▸ **Given instruction**
Express the listing from the line containing "Click the Express label text" through its end as a JSON list of strings, one string per line. Omit blank lines and leave the pictures out.

[Screenshot and document pointing data]
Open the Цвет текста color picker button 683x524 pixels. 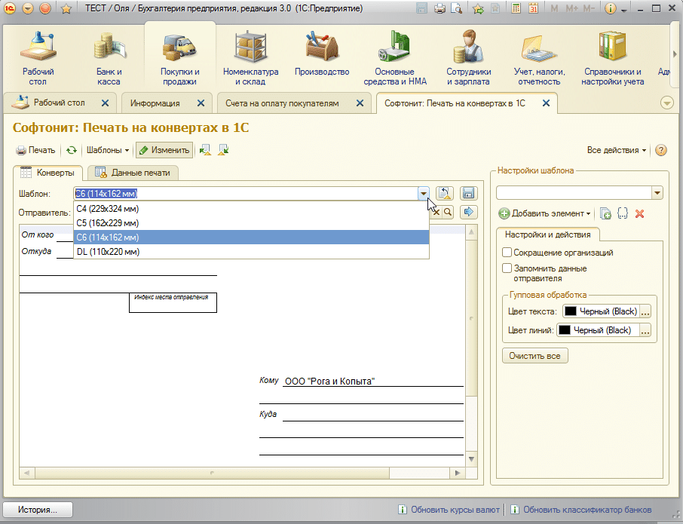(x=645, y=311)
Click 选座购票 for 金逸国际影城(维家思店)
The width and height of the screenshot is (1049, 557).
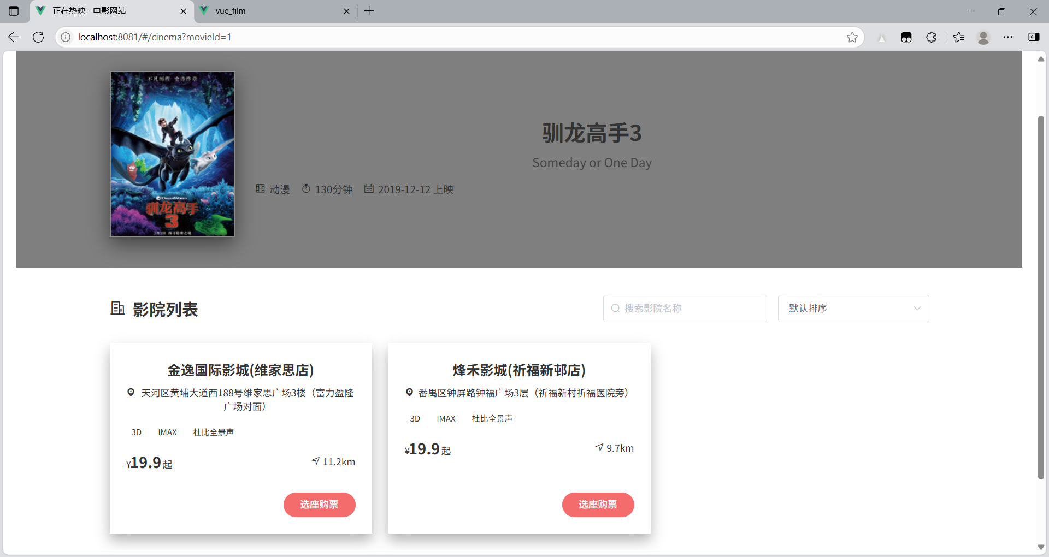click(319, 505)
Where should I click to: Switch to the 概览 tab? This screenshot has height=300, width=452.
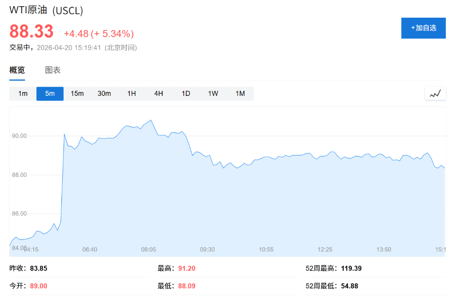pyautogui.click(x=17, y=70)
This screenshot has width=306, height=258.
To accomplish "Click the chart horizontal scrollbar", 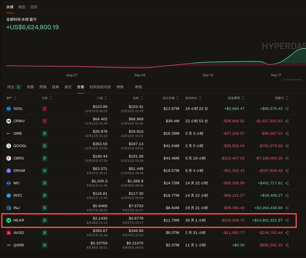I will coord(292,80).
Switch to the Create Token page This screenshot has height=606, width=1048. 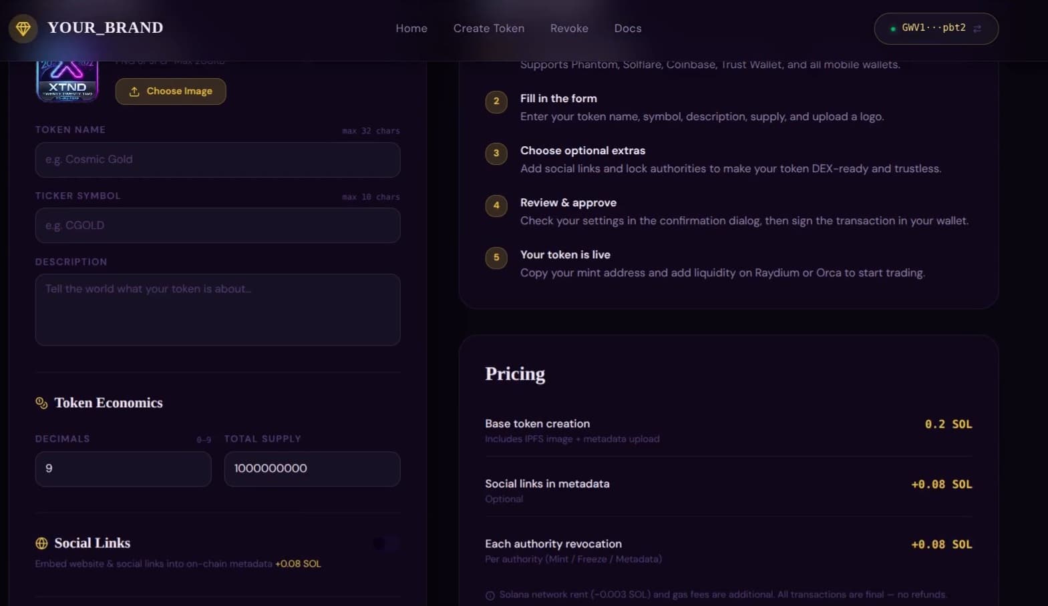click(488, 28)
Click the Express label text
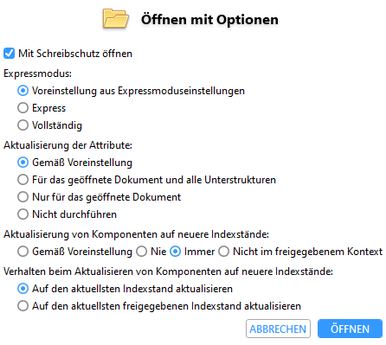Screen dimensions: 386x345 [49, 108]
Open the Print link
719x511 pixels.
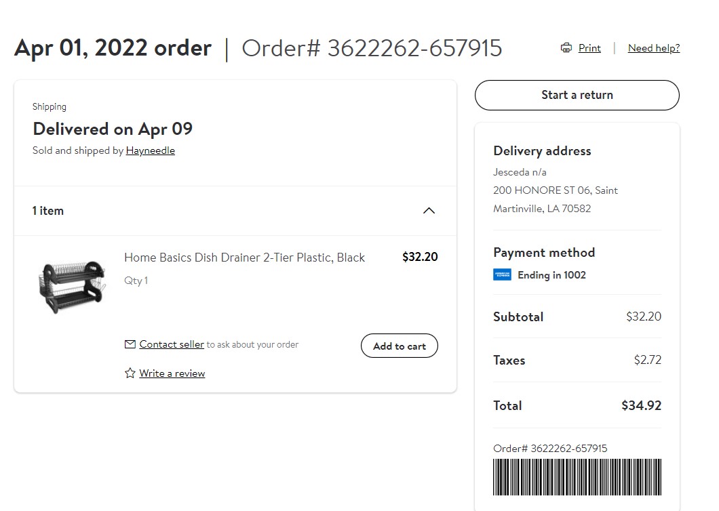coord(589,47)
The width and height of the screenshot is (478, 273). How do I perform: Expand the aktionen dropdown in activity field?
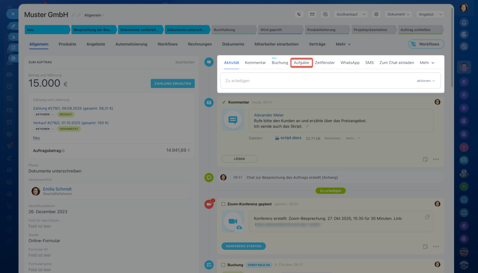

▸ **Solution to this exercise**
[
  "Click the Express label text",
  "Screen dimensions: 386x345 [49, 108]",
  "Open the Print link",
  "719x511 pixels.",
  "coord(589,47)",
  "The width and height of the screenshot is (478, 273). How do I perform: Expand the aktionen dropdown in activity field?"
]